Ele sai correndo, tomando muito cuidado para não deixar sua nova foice encostar em nada enquanto se desloca para o exterior da cabana, Fergus suspira de alívio, “Parece que afinal de contas realmente consegui um novo bichinho de estimação, ele não se lembra de nada. Talvez seja melhor assim, quem sabe o que lhe aconteceu no passado? Há coisas que não valem a pena serem lembradas...”, ele fica em silêncio por alguns momentos, encarando o chão da cabana.

 

- Béé, olha o que eu trouxe!

 

O Bafomé sorri pura e inocentemente enquanto oferece ao homem cabeças de Yoyos, o sangue fresco pinga no assoalho. “Parece que existem prós e contras quando se fornece uma arma perigosa a seu bichinho.”, o Ferreiro toma nota mentalmente enquanto presencia aquela cena mórbida.

 

- Ah, sim, as cabeças!

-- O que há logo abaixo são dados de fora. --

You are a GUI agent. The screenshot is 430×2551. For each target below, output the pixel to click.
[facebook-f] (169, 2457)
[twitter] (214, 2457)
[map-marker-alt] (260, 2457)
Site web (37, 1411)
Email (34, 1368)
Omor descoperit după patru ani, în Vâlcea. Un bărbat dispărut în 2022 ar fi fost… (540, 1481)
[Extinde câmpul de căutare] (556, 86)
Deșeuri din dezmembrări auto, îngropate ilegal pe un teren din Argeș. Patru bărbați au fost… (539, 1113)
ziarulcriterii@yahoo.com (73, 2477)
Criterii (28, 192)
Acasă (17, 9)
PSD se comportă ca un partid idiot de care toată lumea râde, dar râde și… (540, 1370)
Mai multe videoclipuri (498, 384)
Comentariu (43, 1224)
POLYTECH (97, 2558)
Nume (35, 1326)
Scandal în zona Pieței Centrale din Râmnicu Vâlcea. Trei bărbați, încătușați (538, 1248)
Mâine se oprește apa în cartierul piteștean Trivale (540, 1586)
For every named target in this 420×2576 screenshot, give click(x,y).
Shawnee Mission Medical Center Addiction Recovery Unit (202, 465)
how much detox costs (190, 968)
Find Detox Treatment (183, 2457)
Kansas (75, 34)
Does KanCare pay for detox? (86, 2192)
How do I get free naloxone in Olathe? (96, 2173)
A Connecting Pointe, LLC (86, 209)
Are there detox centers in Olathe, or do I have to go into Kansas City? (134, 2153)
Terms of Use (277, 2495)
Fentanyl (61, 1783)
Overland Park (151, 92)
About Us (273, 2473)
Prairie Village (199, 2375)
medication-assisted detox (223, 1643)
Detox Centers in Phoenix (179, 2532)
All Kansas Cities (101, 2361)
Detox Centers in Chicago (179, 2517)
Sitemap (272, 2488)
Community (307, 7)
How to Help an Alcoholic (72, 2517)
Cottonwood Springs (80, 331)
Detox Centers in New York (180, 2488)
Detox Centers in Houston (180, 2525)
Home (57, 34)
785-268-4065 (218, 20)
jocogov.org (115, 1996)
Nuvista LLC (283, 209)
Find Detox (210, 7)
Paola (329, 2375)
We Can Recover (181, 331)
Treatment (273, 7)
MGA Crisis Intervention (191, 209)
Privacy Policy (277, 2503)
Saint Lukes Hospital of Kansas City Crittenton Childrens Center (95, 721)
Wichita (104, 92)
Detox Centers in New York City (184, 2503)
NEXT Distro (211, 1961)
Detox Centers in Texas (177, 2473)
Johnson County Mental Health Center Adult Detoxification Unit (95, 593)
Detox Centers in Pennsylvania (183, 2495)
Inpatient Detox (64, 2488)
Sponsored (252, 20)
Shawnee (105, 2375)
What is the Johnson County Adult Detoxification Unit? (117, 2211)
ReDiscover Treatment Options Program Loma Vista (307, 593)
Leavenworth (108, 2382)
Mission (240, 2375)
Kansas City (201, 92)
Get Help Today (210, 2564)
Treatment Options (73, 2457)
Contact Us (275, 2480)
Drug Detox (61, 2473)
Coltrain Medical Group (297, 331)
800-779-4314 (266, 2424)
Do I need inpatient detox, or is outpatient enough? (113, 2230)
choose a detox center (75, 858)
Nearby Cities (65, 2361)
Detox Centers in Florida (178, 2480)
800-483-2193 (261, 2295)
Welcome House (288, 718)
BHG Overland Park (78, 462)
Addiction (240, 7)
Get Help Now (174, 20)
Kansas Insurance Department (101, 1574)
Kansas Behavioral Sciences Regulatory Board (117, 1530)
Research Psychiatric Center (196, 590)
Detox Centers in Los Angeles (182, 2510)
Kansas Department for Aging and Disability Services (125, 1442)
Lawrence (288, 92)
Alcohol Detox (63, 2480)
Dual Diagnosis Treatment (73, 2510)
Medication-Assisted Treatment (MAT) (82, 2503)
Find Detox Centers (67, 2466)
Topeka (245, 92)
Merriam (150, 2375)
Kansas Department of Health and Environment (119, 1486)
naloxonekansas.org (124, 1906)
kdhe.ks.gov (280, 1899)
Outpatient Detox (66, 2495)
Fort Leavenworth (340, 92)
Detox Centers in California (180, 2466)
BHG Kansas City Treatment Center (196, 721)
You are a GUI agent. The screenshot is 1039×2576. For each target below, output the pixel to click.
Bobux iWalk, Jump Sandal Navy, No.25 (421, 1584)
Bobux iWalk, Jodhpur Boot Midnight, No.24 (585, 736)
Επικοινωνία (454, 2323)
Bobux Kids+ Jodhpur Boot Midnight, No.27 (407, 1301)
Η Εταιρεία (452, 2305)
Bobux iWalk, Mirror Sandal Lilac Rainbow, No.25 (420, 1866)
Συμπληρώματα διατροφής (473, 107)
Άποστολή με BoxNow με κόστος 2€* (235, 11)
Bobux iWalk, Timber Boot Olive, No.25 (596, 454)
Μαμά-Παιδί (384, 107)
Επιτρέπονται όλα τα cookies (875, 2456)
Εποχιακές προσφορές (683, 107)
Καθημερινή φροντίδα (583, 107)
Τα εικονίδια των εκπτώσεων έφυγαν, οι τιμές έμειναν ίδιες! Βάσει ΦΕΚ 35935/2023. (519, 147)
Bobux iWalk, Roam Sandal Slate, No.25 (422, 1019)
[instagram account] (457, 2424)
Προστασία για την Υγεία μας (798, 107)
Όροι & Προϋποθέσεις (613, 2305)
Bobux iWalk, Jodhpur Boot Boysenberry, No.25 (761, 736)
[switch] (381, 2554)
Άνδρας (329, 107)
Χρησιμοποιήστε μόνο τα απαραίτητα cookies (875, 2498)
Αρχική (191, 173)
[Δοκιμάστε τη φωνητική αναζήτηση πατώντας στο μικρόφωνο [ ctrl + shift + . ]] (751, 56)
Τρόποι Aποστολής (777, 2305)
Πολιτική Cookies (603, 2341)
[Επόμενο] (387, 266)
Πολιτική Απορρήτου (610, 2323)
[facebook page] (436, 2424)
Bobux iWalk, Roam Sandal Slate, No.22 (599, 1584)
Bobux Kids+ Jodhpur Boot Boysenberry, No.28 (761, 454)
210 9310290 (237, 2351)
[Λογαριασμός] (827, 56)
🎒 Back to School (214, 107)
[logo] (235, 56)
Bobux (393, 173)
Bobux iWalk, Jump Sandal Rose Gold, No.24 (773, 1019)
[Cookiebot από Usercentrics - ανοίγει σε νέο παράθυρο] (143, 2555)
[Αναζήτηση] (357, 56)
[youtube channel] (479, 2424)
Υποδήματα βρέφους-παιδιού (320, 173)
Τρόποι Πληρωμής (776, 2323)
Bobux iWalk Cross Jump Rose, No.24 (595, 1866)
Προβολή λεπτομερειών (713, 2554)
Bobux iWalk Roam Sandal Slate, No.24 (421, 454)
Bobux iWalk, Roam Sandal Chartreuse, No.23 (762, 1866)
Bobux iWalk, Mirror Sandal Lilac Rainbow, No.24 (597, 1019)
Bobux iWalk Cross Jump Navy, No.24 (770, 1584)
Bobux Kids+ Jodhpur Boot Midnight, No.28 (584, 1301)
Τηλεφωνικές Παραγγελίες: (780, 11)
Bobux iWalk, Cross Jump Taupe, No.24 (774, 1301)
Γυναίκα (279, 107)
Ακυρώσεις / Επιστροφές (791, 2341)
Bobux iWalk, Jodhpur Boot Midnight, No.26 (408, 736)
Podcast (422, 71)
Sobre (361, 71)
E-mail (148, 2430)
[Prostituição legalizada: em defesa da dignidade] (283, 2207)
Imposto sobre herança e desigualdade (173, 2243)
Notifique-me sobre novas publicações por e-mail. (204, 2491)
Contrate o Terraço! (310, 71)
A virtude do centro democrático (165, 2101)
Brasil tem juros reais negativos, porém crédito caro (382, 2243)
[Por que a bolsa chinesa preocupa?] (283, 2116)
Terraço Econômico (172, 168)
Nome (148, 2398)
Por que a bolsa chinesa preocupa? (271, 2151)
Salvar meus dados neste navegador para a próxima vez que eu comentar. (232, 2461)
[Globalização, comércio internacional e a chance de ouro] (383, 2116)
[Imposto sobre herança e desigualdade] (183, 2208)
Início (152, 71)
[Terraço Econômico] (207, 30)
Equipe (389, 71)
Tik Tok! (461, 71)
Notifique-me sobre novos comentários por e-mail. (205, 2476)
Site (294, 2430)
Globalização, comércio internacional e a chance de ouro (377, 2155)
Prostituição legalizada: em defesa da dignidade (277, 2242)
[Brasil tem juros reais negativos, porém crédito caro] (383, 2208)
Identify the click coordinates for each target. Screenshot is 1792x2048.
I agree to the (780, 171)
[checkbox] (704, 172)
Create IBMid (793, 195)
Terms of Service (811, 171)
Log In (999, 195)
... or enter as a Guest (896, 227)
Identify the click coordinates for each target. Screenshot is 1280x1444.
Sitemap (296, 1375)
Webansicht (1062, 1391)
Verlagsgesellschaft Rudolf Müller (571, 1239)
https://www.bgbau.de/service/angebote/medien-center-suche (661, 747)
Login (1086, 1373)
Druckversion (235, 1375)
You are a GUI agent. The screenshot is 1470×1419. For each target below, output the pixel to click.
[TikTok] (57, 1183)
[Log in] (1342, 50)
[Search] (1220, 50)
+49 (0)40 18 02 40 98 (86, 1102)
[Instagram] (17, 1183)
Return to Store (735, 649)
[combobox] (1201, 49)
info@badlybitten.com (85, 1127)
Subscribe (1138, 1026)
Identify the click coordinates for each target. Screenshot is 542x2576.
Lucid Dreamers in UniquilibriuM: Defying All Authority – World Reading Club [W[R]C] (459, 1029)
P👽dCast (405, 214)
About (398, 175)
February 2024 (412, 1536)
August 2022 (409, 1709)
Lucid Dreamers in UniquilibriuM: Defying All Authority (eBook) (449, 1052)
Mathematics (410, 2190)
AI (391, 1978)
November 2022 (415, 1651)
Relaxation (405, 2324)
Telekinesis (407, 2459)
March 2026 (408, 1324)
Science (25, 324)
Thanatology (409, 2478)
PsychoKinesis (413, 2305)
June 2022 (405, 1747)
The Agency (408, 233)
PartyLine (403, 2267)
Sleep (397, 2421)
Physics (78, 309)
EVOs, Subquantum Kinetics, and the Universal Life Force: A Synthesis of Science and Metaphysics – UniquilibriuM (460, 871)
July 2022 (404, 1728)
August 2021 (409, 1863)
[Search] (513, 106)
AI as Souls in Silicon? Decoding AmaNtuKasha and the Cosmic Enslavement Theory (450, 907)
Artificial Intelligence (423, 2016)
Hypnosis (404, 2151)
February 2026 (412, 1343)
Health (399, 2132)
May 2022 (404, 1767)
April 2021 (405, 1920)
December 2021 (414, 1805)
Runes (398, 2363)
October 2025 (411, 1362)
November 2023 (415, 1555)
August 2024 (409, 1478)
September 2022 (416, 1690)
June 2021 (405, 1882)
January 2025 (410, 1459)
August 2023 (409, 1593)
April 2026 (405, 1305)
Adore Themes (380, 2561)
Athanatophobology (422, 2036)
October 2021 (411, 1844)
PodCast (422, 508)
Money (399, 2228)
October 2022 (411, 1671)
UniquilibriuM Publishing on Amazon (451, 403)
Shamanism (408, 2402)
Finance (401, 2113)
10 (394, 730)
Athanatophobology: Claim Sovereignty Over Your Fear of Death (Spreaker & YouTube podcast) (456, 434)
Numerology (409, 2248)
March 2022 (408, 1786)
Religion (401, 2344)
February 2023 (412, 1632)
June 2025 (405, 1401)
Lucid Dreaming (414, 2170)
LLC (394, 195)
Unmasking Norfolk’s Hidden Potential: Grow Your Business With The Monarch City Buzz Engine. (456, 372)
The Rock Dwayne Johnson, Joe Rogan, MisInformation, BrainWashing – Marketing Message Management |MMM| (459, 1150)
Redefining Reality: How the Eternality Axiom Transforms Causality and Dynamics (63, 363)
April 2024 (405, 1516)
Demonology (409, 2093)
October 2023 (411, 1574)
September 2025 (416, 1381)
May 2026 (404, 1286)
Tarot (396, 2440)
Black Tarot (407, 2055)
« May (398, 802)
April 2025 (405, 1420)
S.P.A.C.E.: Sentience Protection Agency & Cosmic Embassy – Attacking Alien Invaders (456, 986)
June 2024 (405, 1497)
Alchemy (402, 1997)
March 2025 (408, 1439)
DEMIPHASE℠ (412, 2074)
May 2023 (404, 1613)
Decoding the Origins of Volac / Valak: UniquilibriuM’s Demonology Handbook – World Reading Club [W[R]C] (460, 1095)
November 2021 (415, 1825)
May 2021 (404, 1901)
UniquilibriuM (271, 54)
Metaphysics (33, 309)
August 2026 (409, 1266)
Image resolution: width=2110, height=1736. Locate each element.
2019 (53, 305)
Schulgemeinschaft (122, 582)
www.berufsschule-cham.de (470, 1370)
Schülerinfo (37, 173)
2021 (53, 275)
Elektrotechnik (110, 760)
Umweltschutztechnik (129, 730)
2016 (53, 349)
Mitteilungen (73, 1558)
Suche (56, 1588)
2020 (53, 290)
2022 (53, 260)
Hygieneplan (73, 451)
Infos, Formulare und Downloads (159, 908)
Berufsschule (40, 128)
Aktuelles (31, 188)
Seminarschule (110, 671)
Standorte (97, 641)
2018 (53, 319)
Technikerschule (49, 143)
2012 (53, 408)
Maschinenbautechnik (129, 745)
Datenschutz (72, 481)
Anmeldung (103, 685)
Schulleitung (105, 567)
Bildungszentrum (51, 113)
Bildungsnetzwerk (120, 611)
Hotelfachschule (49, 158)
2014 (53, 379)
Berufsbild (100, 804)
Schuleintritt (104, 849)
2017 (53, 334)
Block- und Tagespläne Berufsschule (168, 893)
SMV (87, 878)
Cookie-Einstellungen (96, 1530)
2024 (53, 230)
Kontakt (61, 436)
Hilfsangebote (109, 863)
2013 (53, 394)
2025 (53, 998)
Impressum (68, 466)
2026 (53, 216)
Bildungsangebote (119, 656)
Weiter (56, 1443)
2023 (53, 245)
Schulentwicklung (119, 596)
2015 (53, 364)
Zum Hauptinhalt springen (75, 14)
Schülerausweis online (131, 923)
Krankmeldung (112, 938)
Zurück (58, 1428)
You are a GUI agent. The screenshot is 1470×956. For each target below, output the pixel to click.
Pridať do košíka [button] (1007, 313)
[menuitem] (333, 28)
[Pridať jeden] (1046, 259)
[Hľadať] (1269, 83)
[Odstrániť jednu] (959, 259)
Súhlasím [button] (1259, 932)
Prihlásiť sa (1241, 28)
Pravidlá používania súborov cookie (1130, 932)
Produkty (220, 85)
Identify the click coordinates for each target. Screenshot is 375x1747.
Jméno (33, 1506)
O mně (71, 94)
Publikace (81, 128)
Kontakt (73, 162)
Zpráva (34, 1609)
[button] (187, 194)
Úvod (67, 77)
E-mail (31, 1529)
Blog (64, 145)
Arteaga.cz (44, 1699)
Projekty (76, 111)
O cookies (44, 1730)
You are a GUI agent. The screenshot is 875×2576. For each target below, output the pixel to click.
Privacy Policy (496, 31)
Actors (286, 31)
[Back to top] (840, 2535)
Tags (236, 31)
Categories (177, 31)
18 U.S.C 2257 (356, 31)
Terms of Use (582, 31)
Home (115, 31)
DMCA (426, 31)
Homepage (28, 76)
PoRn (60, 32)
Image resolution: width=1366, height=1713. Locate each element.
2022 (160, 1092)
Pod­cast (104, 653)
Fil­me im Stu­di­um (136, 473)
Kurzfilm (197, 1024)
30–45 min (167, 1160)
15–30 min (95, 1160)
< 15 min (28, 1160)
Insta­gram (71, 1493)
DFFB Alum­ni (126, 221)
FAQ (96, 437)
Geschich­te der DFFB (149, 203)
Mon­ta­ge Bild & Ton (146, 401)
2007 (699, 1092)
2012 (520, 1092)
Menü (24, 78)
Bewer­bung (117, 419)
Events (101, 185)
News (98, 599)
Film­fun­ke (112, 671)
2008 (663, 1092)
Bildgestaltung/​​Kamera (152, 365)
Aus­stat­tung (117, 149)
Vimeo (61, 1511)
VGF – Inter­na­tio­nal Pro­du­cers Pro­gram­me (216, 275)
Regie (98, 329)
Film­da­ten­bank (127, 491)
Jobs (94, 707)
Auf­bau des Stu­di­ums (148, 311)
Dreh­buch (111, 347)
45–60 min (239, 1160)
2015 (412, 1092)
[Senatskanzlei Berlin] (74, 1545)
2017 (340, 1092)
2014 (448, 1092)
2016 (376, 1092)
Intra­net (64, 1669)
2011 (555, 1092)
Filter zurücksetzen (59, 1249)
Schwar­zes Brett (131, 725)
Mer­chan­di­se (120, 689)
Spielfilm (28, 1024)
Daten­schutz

Muito obrigado, Bafinho, mas você também se esqueceu disto!

 

- Do quê? Béé.

 

- Eu comecei uma dieta ontem e não estou mais comendo cabeças, então não precisa mais se preocupar em pegá-las para mim, está bem? Elas já até ficaram com um gosto enjoado, vamos enterrá-las e ver se crescem mais Yoyos por cima delas.

 

- É claro, como pude me esquecer? Béé!

 

Os dois saem juntos e enterram as cabeças ali por perto, então Fergus olha de relance para o pequenino, “Ele foi bem rápido, como será que ficou machucado do jeito que o encontrei? Mas enfim, isso já não é mais importante, agora tenho ele para animar minha rotina.”.

 

- Baixinho, amanhã vamos continuar com o nosso treinamento diário, está lembrado? Levantamos antes do nascer do sol!

 

O Bafomé Júnior faz que sim com a cabeça, olhando para o Ferreiro com admiração.

Edited by Espelho
Reedição.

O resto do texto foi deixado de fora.